Baicalin alleviates lipid accumulation in adipocytes via inducing metabolic reprogramming and targeting Adenosine A1 receptor.

Excessive lipid accumulation can lead to obesity, metabolic-associated fatty liver disease, and type 2 diabetes. However, there are currently few drugs that could effectively and safely inhibit the accumulation of intracellular lipids. In this study, we observed that baicalin significantly altered cellular respiration by reducing mitochondrial oxygen consumption while enhancing glycolytic flux, accompanied by increased phosphorylation of AMPK and ACC, suggesting an adaptation to altered energy availability.
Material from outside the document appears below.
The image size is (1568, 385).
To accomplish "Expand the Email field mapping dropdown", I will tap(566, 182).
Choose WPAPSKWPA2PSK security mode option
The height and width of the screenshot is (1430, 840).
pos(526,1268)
Baicalin effectively reduced lipid droplet formation and intracellular triglyceride levels in adipocytes, as marked by downregulating genes and proteins associated with lipid storage, including Cd36, Fabp4, and FASN. Transcriptomic analysis identified 2150 differentially expressed genes in baicalin-treated adipocytes, with significant enrichment in metabolic pathways such as glycolysis, gluconeogenesis, and lipid metabolism. Further analysis revealed that baicalin upregulated glycolytic and fatty acid β-oxidation (FAO) pathways while downregulating pyruvate dehydrogenase, inducing a shift toward glycolysis and FAO for energy production. Molecular docking analysis revealed that Adenosine A1 receptor (ADORA1) was the target of baicalin, which inhibited the maturation of sterol regulatory element binding protein 1 (SREBP1) and finally alleviated lipid deposition. These results demonstrate that baicalin induces metabolic reprogramming of adipocytes by inhibiting glucose aerobic metabolism while enhancing anaerobic glycolysis and FAO. Meanwhile, baicalin targets ADORA1, which subsequently influences the processing of SREBP1 and downregulates lipid biosynthesis, positioning baicalin as a potential therapeutic agent against obesity and related metabolic disorders.